▶ Problem statement
Produce an exact transcript of all the records.

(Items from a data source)
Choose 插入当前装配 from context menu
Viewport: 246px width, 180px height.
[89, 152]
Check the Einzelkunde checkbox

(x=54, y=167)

▶ Completed exercise
Choose 插入当前装配 from context menu
Viewport: 246px width, 180px height.
[89, 152]
Check the Einzelkunde checkbox

(x=54, y=167)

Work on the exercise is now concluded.